Start of RECORDS FOR THIS TASK
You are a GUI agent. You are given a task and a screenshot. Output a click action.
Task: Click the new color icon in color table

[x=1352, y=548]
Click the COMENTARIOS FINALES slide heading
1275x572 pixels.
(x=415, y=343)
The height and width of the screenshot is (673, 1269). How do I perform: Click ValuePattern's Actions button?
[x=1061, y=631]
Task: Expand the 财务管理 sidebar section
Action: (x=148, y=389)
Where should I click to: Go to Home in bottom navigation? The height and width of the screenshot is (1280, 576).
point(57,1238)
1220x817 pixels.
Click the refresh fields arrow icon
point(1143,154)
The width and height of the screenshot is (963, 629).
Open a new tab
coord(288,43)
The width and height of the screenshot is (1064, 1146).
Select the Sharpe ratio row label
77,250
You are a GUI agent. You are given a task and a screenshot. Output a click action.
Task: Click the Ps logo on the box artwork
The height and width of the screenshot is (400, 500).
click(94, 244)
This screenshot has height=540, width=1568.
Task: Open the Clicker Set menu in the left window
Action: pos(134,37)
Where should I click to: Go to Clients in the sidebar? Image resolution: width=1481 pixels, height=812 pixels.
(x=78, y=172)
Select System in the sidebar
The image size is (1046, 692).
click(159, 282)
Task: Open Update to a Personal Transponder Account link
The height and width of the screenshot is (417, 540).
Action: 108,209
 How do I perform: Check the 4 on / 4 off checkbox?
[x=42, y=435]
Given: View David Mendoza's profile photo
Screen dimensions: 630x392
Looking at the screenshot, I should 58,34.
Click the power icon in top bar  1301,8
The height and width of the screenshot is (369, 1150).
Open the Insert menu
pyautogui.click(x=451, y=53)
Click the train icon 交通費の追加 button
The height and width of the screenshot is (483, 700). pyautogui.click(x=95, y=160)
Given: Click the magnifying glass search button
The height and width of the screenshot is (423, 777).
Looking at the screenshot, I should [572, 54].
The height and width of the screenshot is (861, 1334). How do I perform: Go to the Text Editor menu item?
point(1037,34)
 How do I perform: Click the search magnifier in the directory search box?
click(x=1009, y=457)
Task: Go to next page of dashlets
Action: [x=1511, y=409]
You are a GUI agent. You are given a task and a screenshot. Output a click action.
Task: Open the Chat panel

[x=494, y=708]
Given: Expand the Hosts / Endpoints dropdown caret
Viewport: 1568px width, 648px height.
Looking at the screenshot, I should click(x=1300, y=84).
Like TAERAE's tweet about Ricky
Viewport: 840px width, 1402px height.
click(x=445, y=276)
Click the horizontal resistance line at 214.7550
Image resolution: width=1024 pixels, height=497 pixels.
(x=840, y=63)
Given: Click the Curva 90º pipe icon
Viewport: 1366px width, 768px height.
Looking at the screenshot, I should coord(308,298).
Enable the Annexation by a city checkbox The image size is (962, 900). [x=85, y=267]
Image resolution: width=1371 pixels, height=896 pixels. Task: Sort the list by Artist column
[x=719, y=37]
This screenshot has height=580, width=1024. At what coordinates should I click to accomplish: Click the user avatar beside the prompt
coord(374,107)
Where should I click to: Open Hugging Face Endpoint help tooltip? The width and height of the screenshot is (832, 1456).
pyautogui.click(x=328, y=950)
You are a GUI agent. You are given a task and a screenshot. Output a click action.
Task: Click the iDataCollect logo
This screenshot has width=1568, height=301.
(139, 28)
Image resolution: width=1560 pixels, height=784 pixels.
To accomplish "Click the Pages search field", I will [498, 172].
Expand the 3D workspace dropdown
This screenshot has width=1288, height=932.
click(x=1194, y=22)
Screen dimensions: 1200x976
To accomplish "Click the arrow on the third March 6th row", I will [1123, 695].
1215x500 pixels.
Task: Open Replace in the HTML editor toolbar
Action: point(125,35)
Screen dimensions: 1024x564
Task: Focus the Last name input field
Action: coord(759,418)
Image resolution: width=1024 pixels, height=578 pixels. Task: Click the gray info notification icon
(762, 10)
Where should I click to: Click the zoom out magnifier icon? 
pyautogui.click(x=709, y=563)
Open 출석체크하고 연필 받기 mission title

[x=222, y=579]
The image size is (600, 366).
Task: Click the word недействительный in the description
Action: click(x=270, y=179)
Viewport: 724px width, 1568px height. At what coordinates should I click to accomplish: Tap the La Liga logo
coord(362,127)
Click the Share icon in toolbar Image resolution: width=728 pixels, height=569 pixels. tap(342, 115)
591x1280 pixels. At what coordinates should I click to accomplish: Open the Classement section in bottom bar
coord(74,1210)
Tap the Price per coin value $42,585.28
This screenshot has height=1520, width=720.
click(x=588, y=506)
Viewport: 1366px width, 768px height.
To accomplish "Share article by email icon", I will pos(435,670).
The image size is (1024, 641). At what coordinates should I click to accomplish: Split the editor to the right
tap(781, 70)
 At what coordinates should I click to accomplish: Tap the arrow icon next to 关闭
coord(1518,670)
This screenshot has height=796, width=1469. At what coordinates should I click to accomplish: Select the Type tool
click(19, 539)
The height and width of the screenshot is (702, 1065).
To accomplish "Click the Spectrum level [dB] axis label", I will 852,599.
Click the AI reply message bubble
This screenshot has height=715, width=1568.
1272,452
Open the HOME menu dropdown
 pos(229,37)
End of RECORDS FOR THIS TASK
PROBLEM DETAILS: In the entries above, find the line holding "The width and height of the screenshot is (1064, 1146)." and the line holding "Task: Click the Ps logo on the box artwork"; print both of them and every line between, exactly, and nothing else.

SOLUTION TO THIS PROBLEM:
The width and height of the screenshot is (1064, 1146).
Select the Sharpe ratio row label
77,250
You are a GUI agent. You are given a task and a screenshot. Output a click action.
Task: Click the Ps logo on the box artwork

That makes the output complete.